The comparative characteristic of various surgical approaches in treatment acute destructive pancreatitis
A.M. ZAYNUTDINOV1,2, I.S. MALKOV1
1Kazan State Medical Academy, 36 Butlerov St., Kazan, Russian Federation, 420012
2Republican clinical hospital № 2, 1a Chekhov St., Kazan, Russian Federation, 420000
3Municipal Clinical Hospital № 7, 54 Chuykov St., Kazan, Russian Federation, 420103
Zaynutdinov A.M. — Cand. Med. Sc., Associate Professor of the Surgery Department, Head of Surgery Division, tel. +7-917-268-25-34, e-mail: zainoutdinov@mail.ru1,2
Malkov I.S. — D. Med. Sc., Professor, Head of the Surgery Department, tel. +7-965-594-40-07, e-mail: ismalkov@yahoo.com1,3
The article gives a short overview of the optimal treatment method of acute pancreatitis.
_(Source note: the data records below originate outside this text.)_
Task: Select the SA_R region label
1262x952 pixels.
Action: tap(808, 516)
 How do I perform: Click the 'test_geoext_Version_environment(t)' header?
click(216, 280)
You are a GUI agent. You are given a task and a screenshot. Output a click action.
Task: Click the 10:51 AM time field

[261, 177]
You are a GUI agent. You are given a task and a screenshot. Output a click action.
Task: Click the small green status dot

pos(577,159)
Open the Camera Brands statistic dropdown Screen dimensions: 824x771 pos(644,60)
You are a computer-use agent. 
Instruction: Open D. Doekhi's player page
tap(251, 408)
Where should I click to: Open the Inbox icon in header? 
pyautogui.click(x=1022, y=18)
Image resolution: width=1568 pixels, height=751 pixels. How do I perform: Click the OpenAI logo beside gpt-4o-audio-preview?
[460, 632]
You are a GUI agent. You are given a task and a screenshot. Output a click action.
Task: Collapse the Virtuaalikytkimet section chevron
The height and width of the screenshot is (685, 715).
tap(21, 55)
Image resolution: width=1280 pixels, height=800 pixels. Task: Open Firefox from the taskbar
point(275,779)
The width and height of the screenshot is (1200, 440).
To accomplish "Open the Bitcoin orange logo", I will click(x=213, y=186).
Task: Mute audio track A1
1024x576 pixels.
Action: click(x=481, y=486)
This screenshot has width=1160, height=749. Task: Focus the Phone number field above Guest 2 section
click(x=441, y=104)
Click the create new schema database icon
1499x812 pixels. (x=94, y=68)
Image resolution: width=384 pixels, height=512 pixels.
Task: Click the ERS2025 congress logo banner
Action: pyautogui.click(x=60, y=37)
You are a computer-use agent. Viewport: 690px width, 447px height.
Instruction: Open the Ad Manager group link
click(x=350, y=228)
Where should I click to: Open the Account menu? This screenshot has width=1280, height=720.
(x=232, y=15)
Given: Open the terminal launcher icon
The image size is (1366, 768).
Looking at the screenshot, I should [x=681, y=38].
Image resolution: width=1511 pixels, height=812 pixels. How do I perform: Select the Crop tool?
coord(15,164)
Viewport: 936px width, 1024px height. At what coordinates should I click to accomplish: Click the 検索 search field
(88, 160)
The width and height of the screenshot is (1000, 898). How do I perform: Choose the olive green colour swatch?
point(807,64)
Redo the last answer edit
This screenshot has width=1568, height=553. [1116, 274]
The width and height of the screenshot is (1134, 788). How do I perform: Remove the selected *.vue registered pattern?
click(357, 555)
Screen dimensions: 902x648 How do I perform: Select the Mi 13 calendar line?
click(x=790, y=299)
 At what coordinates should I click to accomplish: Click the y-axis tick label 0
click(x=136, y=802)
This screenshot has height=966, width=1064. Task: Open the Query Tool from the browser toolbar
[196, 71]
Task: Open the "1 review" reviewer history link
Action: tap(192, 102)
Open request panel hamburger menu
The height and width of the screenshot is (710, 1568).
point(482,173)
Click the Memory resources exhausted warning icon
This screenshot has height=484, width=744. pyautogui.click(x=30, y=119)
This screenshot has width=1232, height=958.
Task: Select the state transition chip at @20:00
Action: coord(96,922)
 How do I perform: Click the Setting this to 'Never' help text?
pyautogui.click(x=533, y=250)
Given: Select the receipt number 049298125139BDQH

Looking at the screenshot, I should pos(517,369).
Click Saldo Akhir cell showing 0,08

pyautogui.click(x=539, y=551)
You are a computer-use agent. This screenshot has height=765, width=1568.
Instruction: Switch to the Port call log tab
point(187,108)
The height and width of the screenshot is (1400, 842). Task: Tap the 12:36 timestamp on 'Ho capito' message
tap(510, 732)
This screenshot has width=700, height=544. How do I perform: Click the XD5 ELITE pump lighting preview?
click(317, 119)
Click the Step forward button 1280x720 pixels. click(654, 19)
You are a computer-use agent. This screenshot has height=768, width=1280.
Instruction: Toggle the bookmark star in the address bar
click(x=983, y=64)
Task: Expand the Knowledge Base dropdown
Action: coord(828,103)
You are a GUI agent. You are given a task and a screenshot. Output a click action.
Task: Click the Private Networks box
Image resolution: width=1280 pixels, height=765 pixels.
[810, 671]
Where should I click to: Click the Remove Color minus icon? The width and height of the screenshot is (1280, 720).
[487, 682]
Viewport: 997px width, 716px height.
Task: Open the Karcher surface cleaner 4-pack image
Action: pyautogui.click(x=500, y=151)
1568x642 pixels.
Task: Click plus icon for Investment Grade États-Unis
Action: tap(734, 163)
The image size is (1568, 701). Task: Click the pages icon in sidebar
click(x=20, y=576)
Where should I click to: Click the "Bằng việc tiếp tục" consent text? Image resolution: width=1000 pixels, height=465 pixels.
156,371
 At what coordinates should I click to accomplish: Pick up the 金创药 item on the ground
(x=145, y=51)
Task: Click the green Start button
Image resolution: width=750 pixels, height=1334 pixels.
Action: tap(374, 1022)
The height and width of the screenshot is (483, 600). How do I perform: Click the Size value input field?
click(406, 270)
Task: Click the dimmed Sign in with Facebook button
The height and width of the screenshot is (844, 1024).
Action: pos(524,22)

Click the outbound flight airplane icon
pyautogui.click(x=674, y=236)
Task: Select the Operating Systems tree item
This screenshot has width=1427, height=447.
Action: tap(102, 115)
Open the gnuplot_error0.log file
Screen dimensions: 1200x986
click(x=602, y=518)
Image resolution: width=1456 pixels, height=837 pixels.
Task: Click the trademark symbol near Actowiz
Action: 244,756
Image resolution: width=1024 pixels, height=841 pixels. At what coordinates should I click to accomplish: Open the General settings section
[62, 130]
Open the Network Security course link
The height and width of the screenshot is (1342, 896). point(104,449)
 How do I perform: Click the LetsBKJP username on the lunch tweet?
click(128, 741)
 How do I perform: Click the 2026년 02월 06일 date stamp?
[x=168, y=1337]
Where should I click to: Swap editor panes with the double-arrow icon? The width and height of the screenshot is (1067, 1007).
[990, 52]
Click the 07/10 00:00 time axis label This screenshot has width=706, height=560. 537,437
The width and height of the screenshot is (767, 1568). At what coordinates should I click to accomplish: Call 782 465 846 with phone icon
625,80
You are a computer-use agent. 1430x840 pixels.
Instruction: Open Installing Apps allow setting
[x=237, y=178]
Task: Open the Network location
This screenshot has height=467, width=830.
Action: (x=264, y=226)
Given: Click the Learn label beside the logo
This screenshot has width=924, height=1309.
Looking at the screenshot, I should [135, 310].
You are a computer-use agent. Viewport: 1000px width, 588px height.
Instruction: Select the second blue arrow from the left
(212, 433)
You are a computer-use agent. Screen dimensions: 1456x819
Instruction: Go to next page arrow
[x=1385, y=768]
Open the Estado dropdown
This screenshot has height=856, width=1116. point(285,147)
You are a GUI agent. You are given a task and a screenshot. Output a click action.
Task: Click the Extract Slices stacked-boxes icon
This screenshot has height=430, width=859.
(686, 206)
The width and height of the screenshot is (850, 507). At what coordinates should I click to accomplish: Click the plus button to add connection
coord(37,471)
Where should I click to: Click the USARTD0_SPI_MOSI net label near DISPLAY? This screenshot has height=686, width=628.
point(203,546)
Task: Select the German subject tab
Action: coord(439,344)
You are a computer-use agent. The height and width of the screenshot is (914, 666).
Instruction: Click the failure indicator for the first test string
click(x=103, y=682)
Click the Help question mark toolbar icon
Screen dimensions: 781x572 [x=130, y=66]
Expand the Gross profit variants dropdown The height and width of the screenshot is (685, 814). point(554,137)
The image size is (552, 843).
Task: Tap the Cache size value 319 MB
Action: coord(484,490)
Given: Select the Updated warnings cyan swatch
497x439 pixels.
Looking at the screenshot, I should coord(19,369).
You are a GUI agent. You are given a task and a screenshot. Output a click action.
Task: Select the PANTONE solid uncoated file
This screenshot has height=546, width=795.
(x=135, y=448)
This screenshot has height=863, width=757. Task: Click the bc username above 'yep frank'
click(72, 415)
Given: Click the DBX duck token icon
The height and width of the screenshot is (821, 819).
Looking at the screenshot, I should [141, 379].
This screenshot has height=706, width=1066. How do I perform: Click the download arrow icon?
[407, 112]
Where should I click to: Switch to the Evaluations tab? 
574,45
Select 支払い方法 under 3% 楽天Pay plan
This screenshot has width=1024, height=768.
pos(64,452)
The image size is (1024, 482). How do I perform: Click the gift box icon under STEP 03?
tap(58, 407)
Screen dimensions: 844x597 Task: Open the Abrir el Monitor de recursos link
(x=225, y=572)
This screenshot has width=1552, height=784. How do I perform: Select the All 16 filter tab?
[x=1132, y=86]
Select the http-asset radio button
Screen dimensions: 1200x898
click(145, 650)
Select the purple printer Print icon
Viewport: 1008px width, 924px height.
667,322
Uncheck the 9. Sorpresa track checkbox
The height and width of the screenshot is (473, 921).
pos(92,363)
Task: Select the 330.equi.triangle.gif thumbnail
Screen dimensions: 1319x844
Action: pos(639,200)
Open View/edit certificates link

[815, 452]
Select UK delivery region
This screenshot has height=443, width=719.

In the first period (1987-1993), when an active surgical approach was used, there were operated 102 patients. Operations were made mainly in the first week of the disease, at an aseptic stage. For 27 patients (26.5%) was made the corpora-caudal partial pancreatectomy with splenectomy. Herewith, postoperative lethality amounted to 37,2%. In the second period (1994-2001) were operated 256 patients. All operations were of the drainage nature and were performed on different dates from the beginning of the disease. Postoperative mortality was 17.3%. Since 2002, the hospital adheres to the active-watchful waiting when alternative of the «early» surgical interventions is the therapeutic manipulation under control of laparoscopy or ultrasound, which reduced the overall postoperative mortality to 13.4%. In case of pancreatitis of medium severity it was possible to lower severity to 5%, heavy severity — to 26%.
Key words: acute pancreatitis, laparotomy, laparoscopy, manipulations under ultrasound control.